Wszystko zaczęło się pod koniec lat 90. ubiegłego wieku, kiedy ratujące się przed finansową zapaścią wydawnictwo Marvel, nie mogąc namówić żadnego studia do realizacji filmu z superbohaterami w roli głównej, postanawia sprzedać prawa do swoich postaci. Tak naprawdę przekazywanie praw do postaci Spider-Mana zaczęło się dużo wcześniej, bo już w 1985, kiedy nabyło je Cannon Films za 225 tysięcy dolarów i ewentualny procent z przychodów z zamiarem realizacji obrazu o przygodach Człowieka-Pająka. Tego miał w tamtym okresie zagrać sam Tom Cruise. Jako, że swojego planu nie zrealizowali aż do roku 1990 prawa do postaci miały wrócić do Marvela. Współzałożyciel Cannon Films, Menahem Golan, renegocjował jednak wtedy umowę i prawa przetransferował do nowo utworzonej przez siebie 21st Century Films. W tamtym czasie prawa te krążą z rąk do rąk, a całość uzupełniają pozwy sądowe i upadłości. Ostatecznie kupuje je Sony, które w tamtym czasie uważało Spider-Mana za jedynego bohatera stajni Marvel za którego warto cokolwiek zapłacić. Marvel unika bankructwa pozbywając się praw do pająka oraz marki X-Men i Fantastic 4 na rzecz 20th Cenury Fox.
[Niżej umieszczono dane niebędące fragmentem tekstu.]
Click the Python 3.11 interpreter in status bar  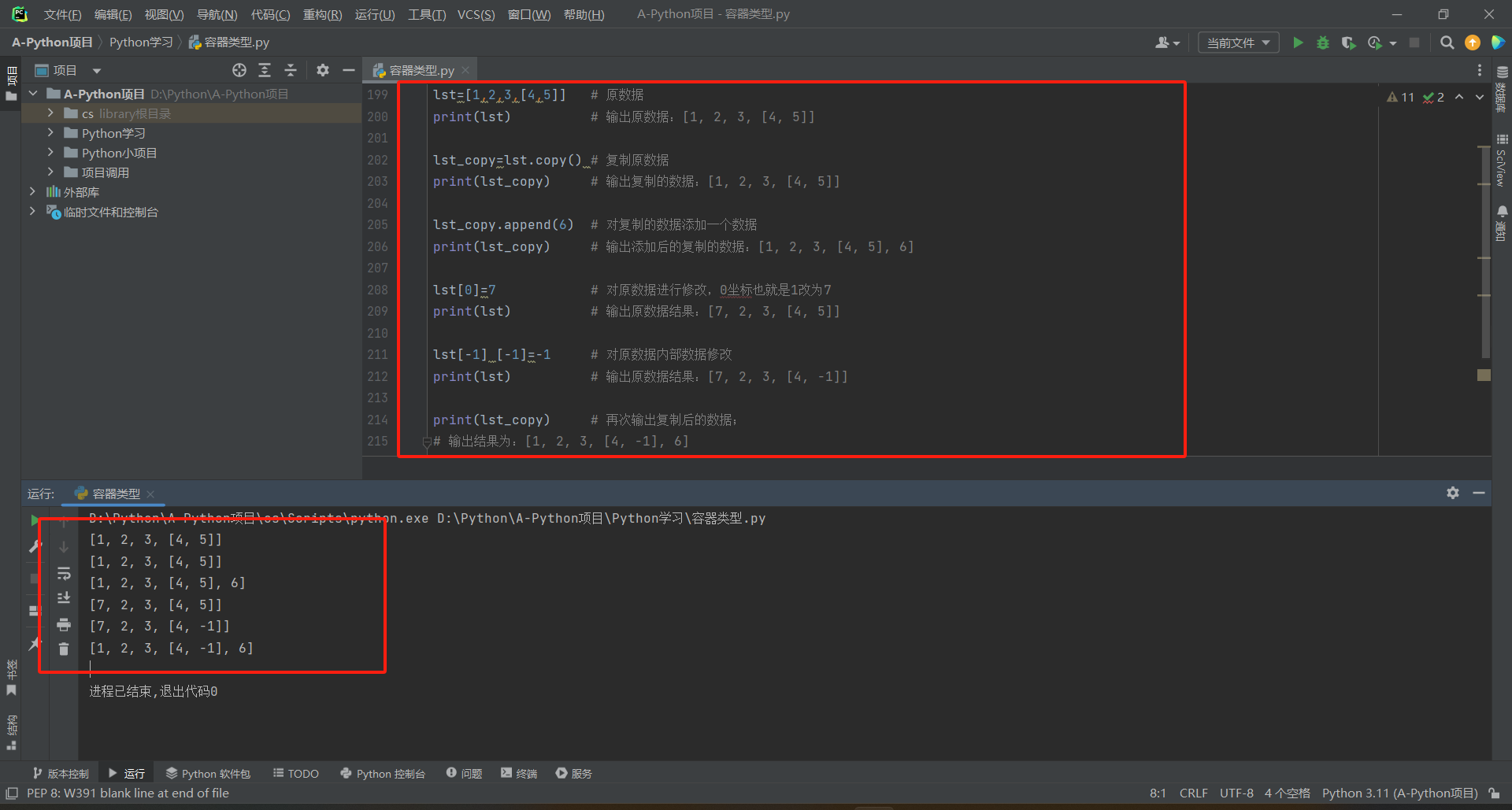(x=1399, y=793)
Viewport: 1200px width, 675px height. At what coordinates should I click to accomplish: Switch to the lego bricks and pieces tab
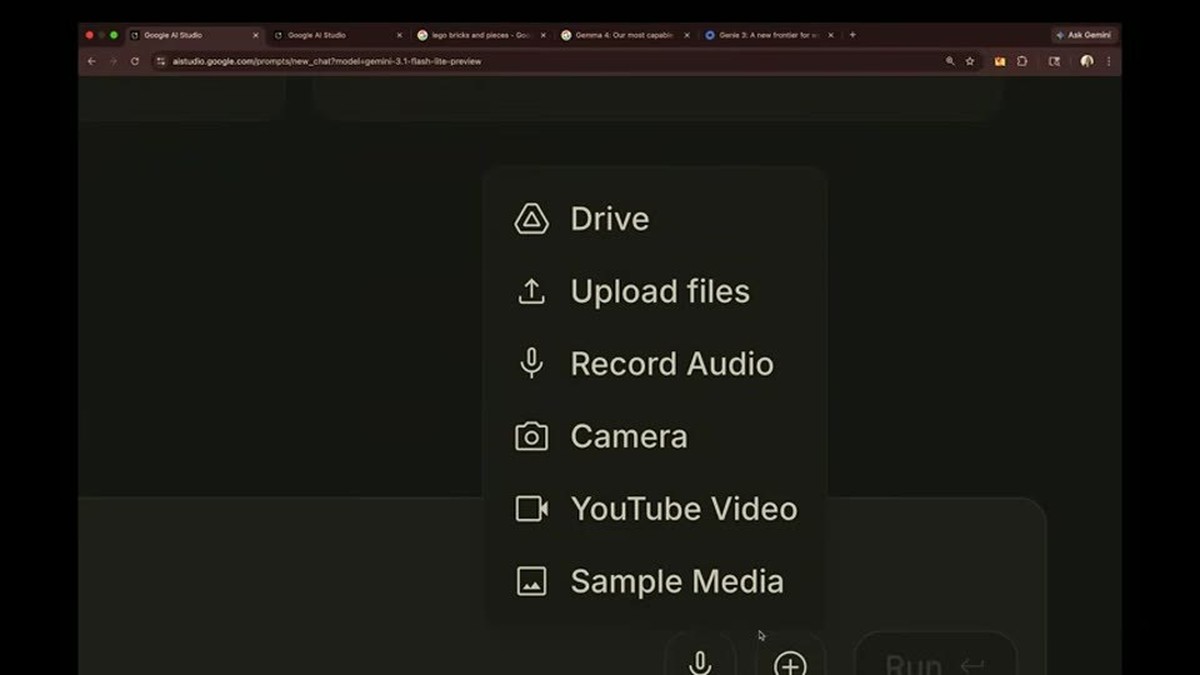[x=481, y=35]
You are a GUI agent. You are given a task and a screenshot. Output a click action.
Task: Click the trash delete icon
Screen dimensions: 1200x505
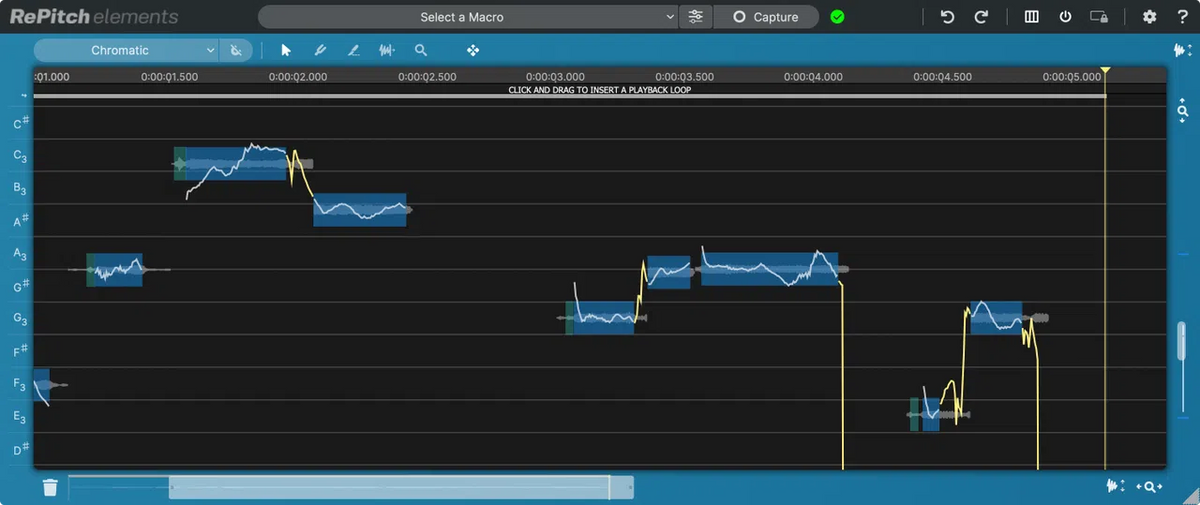50,488
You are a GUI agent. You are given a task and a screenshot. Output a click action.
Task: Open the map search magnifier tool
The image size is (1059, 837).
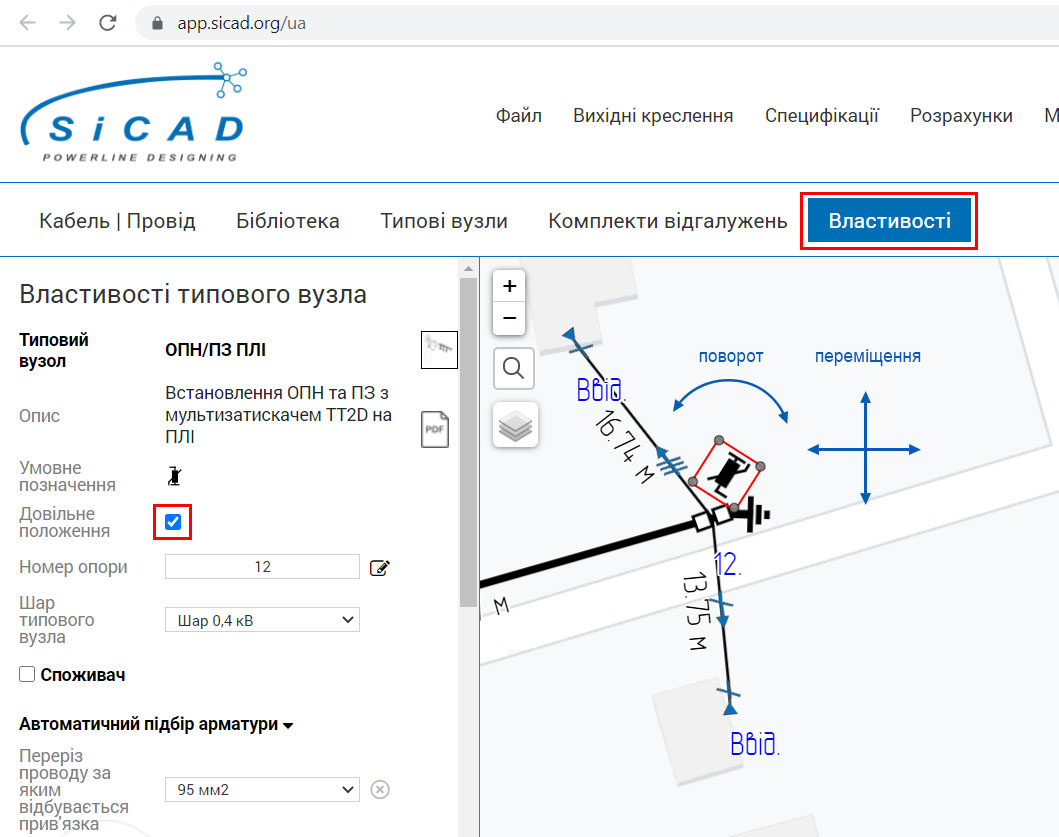point(513,369)
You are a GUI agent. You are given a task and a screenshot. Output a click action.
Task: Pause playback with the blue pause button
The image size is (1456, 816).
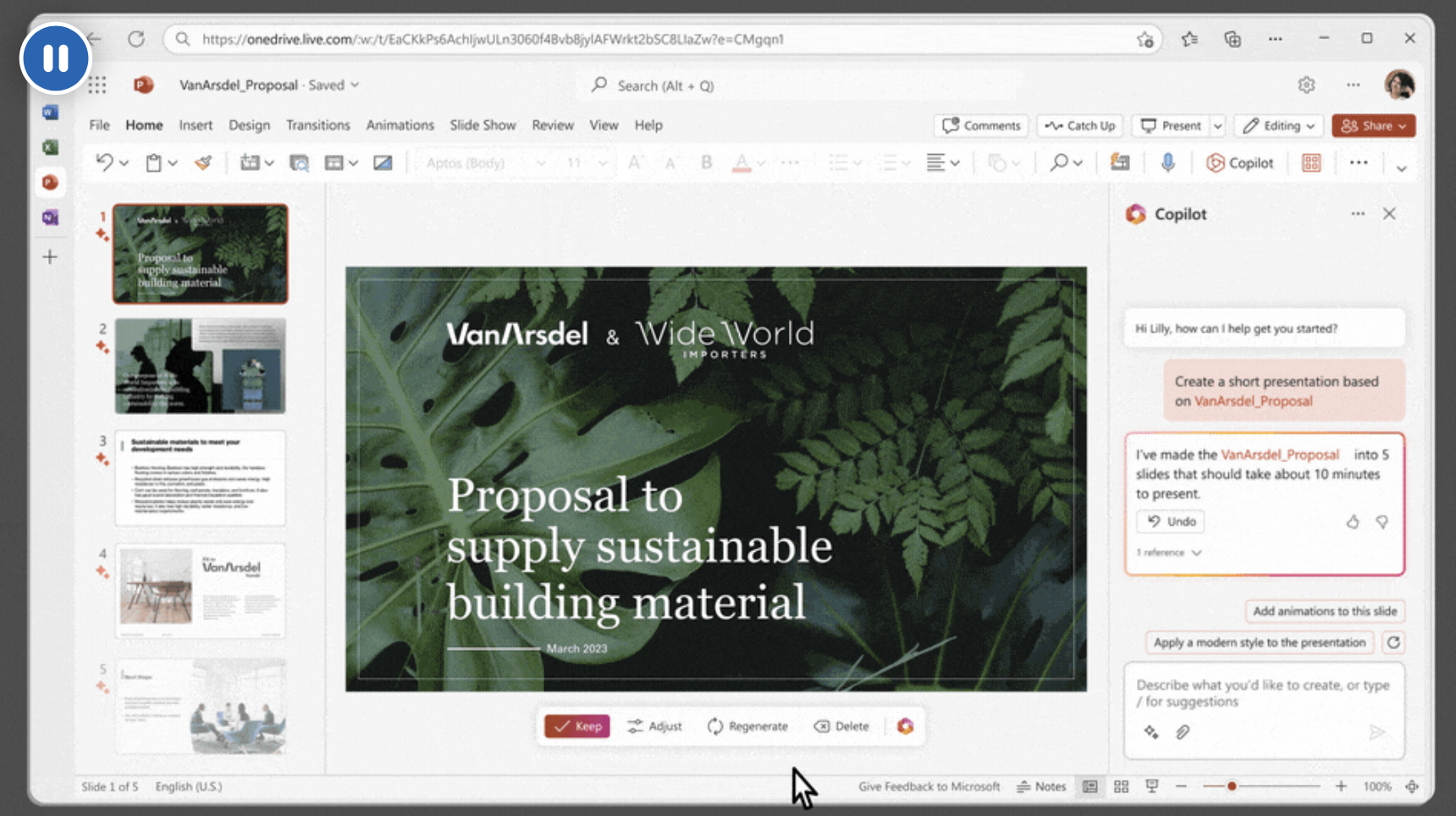(55, 58)
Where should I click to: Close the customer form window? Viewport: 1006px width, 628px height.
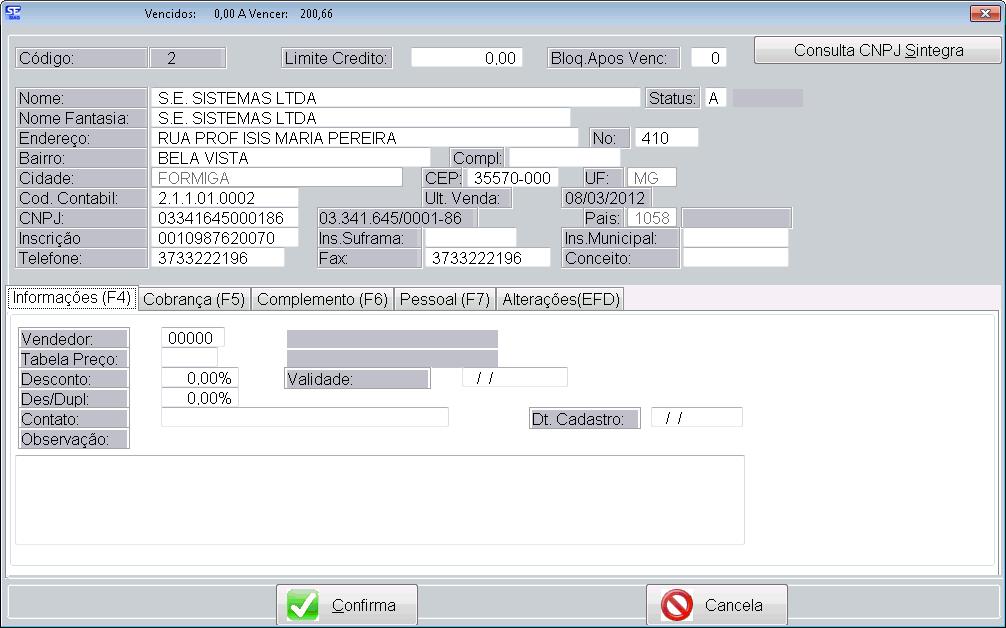click(x=982, y=13)
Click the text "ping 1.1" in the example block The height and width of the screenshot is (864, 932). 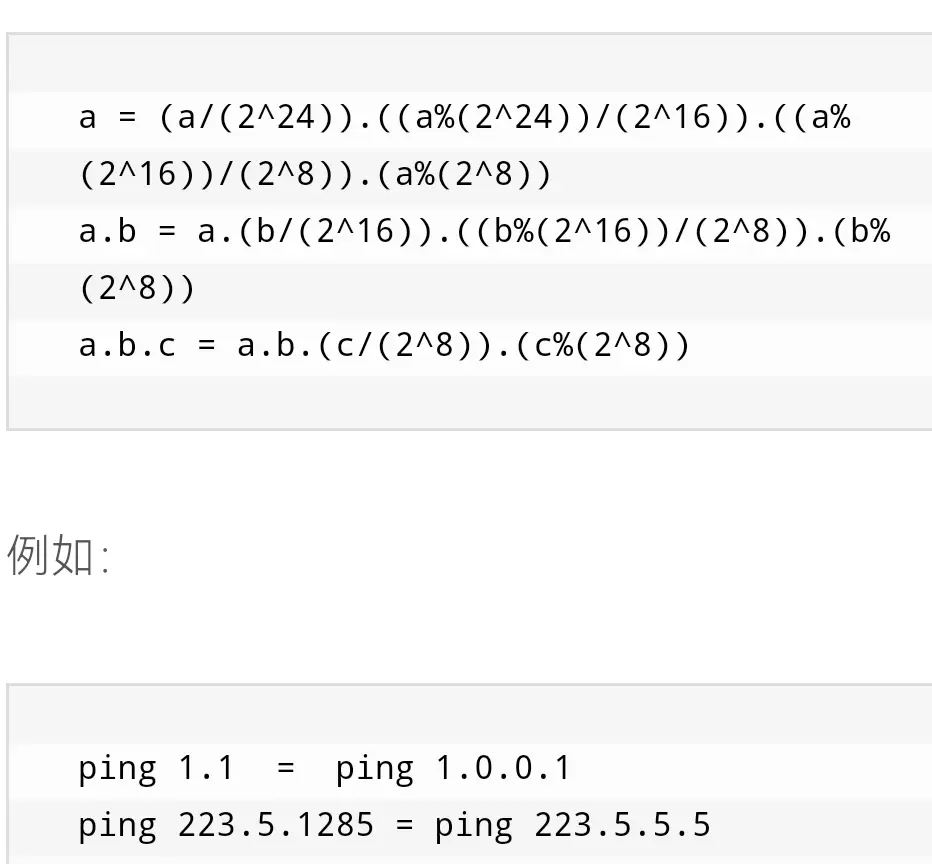tap(156, 768)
Na początku lat 2000 na scenie pojawia się Sam Raimi i Sony wreszcie udaje się zrealizować pełen rozmachu film o przygodach Petera Parkera i jego alter ego. Co ciekawe, trzon scenariusza do Spider-Mana 2 stanowi stary, niewykorzystany skrypt jeszcze z czasów Cannon Films w którym przeciwnikiem Spider-Mana jest Dr. Octopus, którego wtedy zagrać miał Bob Hoskins. Filmowa trylogia Raimiego okazuje się wielkim sukcesem i Sony przygotowuje się do wyprodukowania części czwartej. Sam Raimi w pewnym momencie wycofuje się jednak z projektu z uwagi na scenariusz, który nie sprostał jego wymaganiom, a który, w jego oczach, po nie najlepszym Spider-Manie 3 (choć finansowo dobrym) musiał być w jego ocenie bardzo dobry. Sony decyduje się więc na reboot serii i zatrudnienie w roli Parkera Andrew Garfielda. Japoński koncern ruchem tym chce otworzyć także zupełnie nowy rozdział dotyczący innych postaci występujących na kartach komiksów ze Spidey’em. Widownia nie jest jednak zachwycona nowym otwarciem i dwa filmy z Garfieldem nie są przebojami box office’u. Sony chciało zapewne w ten sposób skopiować sukces Marvel Studios, którego The Incredible Hulk, a szczególnie Iron Man z 2008 roku, okazały się kasowymi sukcesami.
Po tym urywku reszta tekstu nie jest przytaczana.